▸ **PROBLEM STATEMENT**: Rewrite the records below with "center" replaced by "midpoint" and everything else unchanged, leaving out the pictures.

▸ **MATERIAL SUPPLIED**:

****************************************

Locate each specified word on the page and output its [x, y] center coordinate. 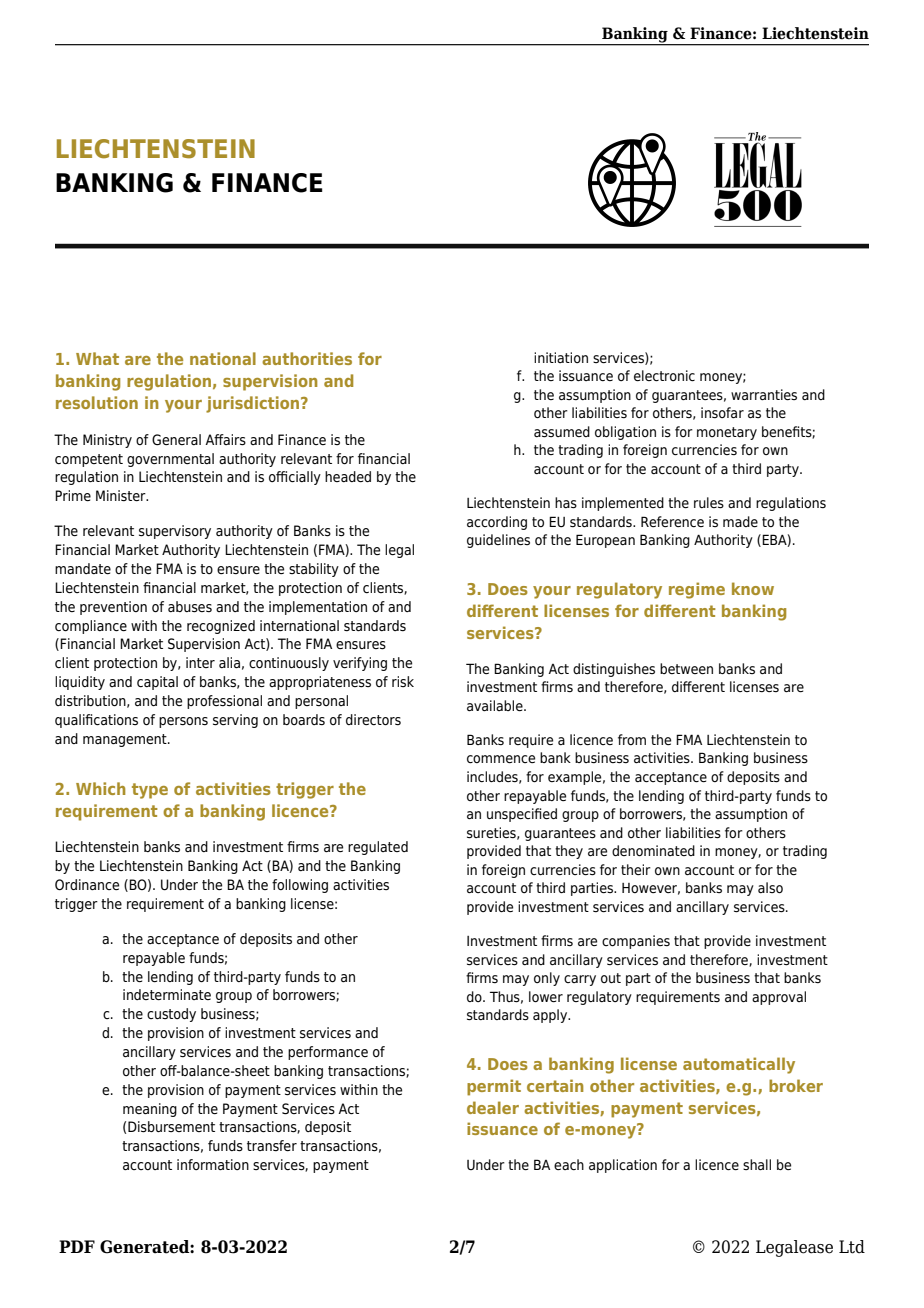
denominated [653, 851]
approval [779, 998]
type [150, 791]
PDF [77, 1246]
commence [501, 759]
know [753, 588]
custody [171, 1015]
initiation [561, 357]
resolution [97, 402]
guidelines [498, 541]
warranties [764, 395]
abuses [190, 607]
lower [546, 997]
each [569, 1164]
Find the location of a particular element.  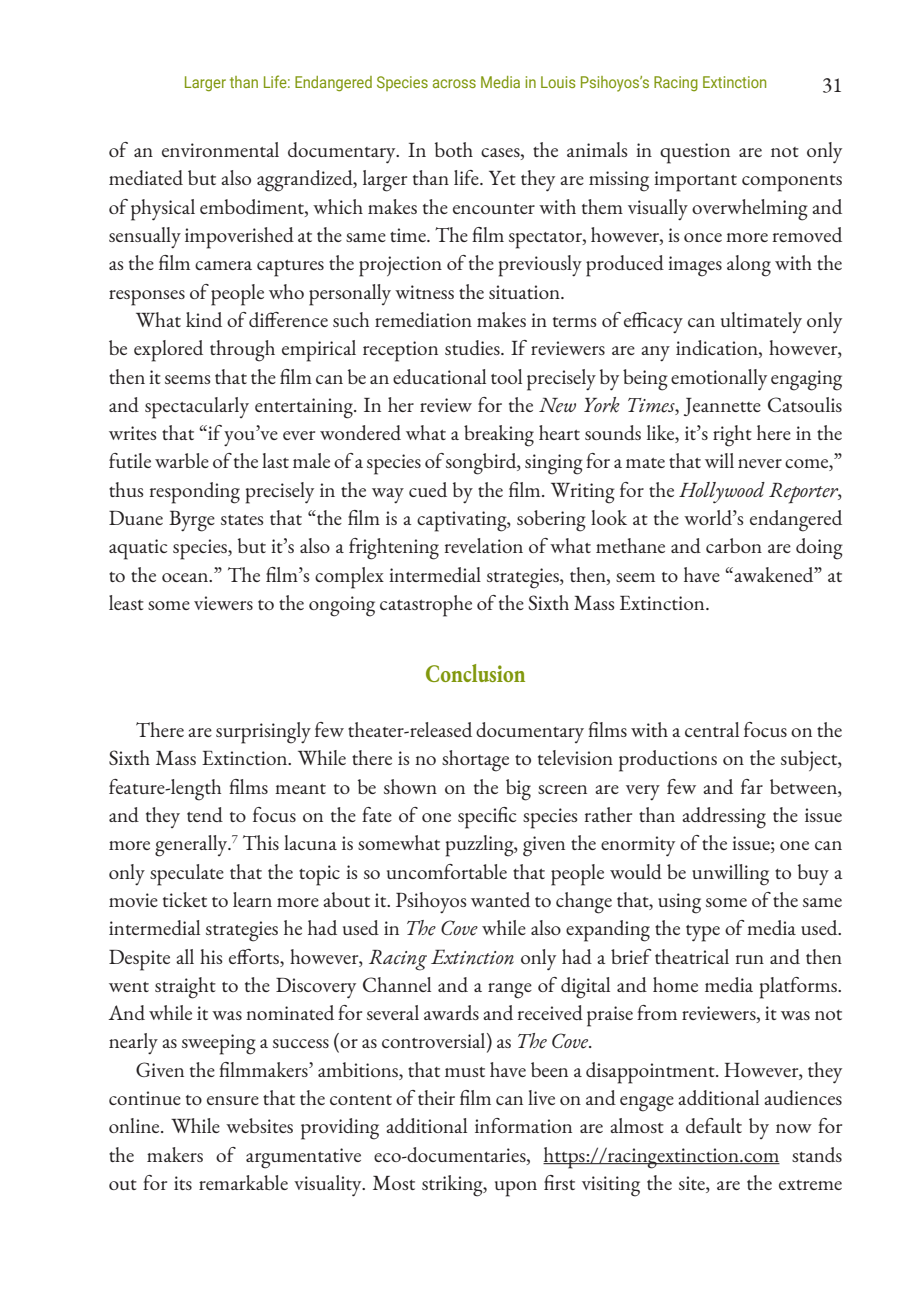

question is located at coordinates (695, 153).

****************************************

▸ **REPLY**:
Locate each specified word on the page and output its [x, y] midpoint coordinate. 
denominated [653, 851]
approval [779, 998]
type [150, 791]
PDF [77, 1246]
commence [501, 759]
know [753, 588]
custody [171, 1015]
initiation [561, 357]
resolution [97, 402]
guidelines [498, 541]
warranties [764, 395]
abuses [190, 607]
lower [546, 997]
each [569, 1164]
Find the location of a particular element.  

question is located at coordinates (695, 153).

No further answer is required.